[START]

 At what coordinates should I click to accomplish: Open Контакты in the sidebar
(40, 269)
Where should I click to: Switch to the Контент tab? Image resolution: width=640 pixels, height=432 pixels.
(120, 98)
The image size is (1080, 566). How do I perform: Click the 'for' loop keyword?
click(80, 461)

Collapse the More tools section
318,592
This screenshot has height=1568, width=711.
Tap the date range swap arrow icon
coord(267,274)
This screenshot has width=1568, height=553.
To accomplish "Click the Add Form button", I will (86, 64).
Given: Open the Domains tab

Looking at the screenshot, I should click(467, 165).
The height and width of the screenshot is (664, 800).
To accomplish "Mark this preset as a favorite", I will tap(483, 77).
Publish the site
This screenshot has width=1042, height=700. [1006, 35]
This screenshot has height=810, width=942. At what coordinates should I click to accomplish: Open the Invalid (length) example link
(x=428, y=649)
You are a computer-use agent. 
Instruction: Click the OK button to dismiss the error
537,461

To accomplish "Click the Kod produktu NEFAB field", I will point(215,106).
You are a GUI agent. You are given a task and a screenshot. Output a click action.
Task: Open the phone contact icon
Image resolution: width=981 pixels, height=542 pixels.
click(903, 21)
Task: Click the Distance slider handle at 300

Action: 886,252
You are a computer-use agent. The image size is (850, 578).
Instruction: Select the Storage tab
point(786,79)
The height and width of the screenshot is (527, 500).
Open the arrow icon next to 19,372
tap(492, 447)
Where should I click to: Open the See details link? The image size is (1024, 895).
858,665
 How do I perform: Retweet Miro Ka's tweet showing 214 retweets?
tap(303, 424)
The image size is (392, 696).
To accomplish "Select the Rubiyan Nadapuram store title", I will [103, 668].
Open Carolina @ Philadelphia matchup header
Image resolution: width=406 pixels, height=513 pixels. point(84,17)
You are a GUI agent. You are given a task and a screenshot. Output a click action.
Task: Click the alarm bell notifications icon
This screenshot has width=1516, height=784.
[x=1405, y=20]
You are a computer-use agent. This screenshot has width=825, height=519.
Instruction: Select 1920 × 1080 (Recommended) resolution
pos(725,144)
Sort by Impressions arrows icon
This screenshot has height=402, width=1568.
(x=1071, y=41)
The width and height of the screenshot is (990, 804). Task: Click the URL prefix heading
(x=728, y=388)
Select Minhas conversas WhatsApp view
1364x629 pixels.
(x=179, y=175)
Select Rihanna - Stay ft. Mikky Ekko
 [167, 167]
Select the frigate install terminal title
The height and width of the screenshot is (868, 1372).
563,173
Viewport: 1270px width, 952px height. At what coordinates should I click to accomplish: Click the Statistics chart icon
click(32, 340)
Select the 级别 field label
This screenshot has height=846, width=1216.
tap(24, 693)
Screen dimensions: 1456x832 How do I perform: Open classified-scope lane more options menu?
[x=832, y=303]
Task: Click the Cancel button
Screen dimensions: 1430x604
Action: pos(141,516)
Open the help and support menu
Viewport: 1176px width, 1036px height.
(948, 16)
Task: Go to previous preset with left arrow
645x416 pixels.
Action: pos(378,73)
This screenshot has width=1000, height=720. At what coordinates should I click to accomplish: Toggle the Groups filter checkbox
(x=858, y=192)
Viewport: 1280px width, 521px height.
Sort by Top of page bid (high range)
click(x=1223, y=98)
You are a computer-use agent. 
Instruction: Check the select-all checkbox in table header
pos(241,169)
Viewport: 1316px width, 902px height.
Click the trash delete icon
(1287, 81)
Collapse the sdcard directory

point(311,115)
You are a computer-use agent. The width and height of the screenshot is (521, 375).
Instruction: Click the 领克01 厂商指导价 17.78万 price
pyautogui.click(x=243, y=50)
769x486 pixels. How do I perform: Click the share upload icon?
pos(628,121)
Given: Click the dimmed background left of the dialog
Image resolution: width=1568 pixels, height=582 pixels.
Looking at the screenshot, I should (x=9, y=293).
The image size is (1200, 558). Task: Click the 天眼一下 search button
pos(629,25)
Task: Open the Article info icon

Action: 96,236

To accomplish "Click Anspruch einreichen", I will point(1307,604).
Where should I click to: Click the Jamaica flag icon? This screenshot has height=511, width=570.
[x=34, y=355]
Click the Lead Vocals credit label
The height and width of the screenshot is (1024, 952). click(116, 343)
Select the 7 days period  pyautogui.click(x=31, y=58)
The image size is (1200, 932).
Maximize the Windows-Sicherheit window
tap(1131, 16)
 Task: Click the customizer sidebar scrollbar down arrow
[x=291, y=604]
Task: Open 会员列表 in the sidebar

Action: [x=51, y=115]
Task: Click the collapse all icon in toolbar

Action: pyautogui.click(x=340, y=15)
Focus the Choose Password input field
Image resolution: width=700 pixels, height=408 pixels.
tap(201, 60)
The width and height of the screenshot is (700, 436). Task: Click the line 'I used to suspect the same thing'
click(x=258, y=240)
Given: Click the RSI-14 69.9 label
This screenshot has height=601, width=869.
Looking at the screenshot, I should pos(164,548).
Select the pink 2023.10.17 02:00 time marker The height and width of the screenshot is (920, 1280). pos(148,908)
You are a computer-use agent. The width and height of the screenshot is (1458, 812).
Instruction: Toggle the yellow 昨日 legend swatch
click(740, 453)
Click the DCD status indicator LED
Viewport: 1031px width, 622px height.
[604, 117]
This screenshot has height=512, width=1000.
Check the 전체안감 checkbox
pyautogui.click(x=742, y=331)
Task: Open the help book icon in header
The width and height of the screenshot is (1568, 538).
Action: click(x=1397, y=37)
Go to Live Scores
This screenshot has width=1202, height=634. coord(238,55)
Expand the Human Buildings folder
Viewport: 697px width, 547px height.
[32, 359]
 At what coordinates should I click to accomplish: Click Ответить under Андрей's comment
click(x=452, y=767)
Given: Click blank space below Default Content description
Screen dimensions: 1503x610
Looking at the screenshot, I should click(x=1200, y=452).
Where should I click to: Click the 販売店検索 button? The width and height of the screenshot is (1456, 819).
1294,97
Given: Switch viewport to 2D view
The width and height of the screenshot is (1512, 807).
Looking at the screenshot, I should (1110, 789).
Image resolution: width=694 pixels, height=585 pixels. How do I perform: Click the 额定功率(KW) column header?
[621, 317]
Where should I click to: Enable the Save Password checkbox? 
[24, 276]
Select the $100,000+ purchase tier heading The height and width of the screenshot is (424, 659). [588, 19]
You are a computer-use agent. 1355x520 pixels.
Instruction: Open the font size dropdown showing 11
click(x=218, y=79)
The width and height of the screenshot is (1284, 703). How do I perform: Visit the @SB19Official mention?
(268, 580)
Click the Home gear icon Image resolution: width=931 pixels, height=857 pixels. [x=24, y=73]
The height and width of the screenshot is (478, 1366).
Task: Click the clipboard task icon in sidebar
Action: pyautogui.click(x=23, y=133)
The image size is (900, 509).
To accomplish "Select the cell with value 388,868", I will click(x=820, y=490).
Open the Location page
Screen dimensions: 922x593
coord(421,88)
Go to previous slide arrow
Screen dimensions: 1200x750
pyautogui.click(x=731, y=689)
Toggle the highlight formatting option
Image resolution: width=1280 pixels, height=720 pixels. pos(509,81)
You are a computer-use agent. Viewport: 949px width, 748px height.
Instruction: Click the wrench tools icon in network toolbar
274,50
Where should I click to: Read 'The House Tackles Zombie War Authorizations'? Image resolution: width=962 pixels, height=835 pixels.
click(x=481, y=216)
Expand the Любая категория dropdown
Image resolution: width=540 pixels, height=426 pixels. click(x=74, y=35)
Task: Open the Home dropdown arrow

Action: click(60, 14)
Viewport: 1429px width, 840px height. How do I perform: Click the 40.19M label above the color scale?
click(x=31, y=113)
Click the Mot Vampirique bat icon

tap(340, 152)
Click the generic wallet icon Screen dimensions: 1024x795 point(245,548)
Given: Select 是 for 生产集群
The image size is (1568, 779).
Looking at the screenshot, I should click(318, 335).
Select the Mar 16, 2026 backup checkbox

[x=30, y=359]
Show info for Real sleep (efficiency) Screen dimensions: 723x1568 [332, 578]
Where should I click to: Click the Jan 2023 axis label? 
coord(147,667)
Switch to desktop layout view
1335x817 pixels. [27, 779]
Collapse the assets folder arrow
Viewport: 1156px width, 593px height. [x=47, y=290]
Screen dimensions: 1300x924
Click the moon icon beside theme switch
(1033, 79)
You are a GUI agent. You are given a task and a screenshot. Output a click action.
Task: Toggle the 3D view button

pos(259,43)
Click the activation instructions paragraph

[END]

[Challenge] List every line of the entries above that contains the string "help", treating uppercase and lowercase as different.

[Response to this exercise]
Open the help and support menu
Task: Open the help book icon in header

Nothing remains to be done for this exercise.